El proyecto smartbus busca aliviar la carga de trabajo en un contexto de escasez de profesionales en Europa
La ciudad polaca de Gliwice ha aprovechado la celebración del primer Día Mundial del Transporte Público, el pasado 17 de abril, para poner el foco en uno de los grandes retos del sector: la falta de conductores. En este contexto, el operador Pkm Gliwice y la empresa Autonomous Systems han presentado una solución tecnológica que busca apoyar —y no sustituir— a los profesionales del volante.
Se trata del denominado smartbus, un sistema autónomo diseñado para operar dentro de cocheras y encargarse de movimientos repetitivos, como el traslado de vehículos entre zonas de aparcamiento, lavado o recarga.
Automatización al servicio del conductor
Lejos de plantearse como una alternativa al conductor, el proyecto pone el acento en mejorar sus condiciones de trabajo. “Si queremos mantener un servicio fiable, debemos mejorar las condiciones laborales, ya sea con nuevos roles o con soluciones que devuelvan tiempo a los conductores”, señaló Patryk Kostrzewski, responsable de gestión del transporte en Pkm Gliwice.
El sistema permite automatizar tareas que suelen realizarse al final de la jornada, cuando la fatiga es mayor, como maniobras, giros o posicionamiento de los autobuses en las instalaciones.

Un problema creciente en Europa
La iniciativa surge en un contexto de creciente escasez de conductores en el transporte por carretera. Según estimaciones del sector, actualmente existen más de 100.000 vacantes sin cubrir en Europa, una cifra que podría duplicarse en los próximos años.
“La falta de conductores ya se está convirtiendo en una falta de servicio”, advirtió Jan Gramatyka, co-director de Autonomous Systems.

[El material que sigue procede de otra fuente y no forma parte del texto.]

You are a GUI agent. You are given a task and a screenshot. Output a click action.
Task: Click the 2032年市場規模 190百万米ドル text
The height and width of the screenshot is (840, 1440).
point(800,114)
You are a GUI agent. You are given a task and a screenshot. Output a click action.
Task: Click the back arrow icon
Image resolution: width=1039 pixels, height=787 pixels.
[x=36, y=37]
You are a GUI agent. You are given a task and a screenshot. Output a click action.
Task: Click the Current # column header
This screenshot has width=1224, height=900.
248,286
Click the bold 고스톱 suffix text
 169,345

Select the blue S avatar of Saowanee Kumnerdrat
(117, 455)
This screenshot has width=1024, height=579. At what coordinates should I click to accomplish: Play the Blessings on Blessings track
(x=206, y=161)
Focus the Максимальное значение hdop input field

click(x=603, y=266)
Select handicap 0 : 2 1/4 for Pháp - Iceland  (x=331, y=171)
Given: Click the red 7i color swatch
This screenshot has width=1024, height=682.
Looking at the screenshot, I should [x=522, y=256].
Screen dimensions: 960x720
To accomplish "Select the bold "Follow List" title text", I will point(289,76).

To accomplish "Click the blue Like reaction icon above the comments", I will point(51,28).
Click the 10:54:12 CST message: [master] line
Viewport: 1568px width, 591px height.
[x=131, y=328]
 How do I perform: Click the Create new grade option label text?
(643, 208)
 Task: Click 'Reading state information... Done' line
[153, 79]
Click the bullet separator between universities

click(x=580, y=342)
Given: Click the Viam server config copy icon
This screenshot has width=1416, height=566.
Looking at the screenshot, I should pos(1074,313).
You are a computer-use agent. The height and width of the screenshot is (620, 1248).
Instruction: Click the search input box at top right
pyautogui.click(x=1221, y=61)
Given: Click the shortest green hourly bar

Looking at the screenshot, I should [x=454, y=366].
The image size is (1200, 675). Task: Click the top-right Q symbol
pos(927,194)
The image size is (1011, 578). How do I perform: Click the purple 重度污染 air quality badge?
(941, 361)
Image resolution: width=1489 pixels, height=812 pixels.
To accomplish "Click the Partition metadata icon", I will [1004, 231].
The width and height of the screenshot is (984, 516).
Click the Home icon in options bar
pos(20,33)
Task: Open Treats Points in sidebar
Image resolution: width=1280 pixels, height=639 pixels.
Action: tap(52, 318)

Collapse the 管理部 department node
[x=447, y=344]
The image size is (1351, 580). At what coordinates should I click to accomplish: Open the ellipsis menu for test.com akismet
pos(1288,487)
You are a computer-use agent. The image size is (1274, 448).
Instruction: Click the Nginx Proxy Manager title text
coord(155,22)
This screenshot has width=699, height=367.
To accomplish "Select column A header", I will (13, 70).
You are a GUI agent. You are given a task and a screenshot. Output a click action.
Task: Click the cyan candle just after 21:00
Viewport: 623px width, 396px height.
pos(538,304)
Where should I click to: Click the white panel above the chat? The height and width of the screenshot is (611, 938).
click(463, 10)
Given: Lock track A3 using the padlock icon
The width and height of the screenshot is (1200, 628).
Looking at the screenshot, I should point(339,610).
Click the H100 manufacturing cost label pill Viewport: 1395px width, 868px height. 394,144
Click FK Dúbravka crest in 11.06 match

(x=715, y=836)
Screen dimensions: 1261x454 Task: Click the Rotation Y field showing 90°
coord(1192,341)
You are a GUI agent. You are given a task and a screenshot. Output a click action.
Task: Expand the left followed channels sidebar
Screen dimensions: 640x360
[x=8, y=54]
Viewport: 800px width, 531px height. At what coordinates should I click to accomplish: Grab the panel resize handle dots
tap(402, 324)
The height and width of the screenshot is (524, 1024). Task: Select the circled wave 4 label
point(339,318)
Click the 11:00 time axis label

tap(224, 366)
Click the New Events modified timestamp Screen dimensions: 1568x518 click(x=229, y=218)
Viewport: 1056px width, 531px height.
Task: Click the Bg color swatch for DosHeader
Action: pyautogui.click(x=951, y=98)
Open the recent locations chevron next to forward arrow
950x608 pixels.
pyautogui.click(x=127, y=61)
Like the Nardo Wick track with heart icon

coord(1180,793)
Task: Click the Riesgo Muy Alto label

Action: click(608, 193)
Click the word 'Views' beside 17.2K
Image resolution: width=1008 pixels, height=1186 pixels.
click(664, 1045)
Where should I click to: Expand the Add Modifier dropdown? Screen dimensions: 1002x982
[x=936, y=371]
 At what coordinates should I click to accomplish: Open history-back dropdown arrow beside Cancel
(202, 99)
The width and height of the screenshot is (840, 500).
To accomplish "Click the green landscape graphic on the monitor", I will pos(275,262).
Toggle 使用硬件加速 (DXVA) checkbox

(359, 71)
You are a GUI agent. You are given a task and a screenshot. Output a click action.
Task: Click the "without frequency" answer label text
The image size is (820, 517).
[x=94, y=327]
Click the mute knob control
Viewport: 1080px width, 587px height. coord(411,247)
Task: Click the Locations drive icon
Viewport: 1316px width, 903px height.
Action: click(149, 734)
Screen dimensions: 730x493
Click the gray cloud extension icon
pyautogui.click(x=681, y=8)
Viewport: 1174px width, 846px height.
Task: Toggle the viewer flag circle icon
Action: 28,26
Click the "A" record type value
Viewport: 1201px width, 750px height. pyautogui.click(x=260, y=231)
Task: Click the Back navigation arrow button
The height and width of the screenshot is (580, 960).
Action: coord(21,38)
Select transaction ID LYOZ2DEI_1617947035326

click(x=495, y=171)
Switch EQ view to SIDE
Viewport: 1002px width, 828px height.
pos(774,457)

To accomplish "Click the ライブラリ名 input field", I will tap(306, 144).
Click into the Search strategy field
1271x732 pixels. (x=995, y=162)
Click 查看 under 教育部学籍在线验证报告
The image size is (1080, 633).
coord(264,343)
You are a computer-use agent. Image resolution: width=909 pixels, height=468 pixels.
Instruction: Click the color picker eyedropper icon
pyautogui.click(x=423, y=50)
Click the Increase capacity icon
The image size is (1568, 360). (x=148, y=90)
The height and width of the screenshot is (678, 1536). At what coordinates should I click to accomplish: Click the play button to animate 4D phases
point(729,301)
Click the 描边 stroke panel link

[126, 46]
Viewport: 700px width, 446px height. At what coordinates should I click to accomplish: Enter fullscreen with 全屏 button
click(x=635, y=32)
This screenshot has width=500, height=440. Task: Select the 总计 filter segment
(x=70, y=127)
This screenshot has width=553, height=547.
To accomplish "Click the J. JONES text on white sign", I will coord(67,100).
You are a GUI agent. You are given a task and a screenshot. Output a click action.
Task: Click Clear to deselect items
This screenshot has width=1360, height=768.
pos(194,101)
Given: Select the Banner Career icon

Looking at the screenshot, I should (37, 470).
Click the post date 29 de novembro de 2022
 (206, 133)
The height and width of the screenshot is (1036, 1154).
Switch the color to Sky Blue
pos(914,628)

Ante este escenario, soluciones como el smartbus buscan optimizar los recursos disponibles y hacer más atractiva la profesión.
Las cocheras, el primer paso hacia la autonomía
A diferencia de la conducción autónoma en entornos urbanos, aún limitada por su complejidad, las cocheras ofrecen un entorno más controlado y seguro para implementar estas tecnologías.
En estos espacios, los vehículos circulan a baja velocidad, sin pasajeros y dentro de áreas delimitadas, lo que facilita la introducción de sistemas automatizados con impacto inmediato.
Además, según estimaciones de operadores, las tareas dentro de cocheras pueden suponer entre 30 y 40 minutos diarios por conductor, tiempo que podría destinarse a descanso o a mejorar la operativa del servicio.
De la prueba a la operativa real
El proyecto piloto comenzó a finales de 2025 en las instalaciones de Pkm Gliwice, combinando desarrollo tecnológico con experiencia operativa real.
El objetivo es demostrar que este tipo de soluciones no son solo experimentales, sino que pueden integrarse en el día a día de las empresas de transporte.
Innovación para un sector en transformación
La iniciativa refleja una tendencia clara en el sector: utilizar la tecnología para reforzar el papel del conductor, mejorar la eficiencia y garantizar la continuidad del servicio.
En un momento en el que la movilidad urbana enfrenta retos estructurales, proyectos como este muestran que la innovación puede ser una aliada clave para construir un transporte público más sostenible, eficiente y centrado en las personas.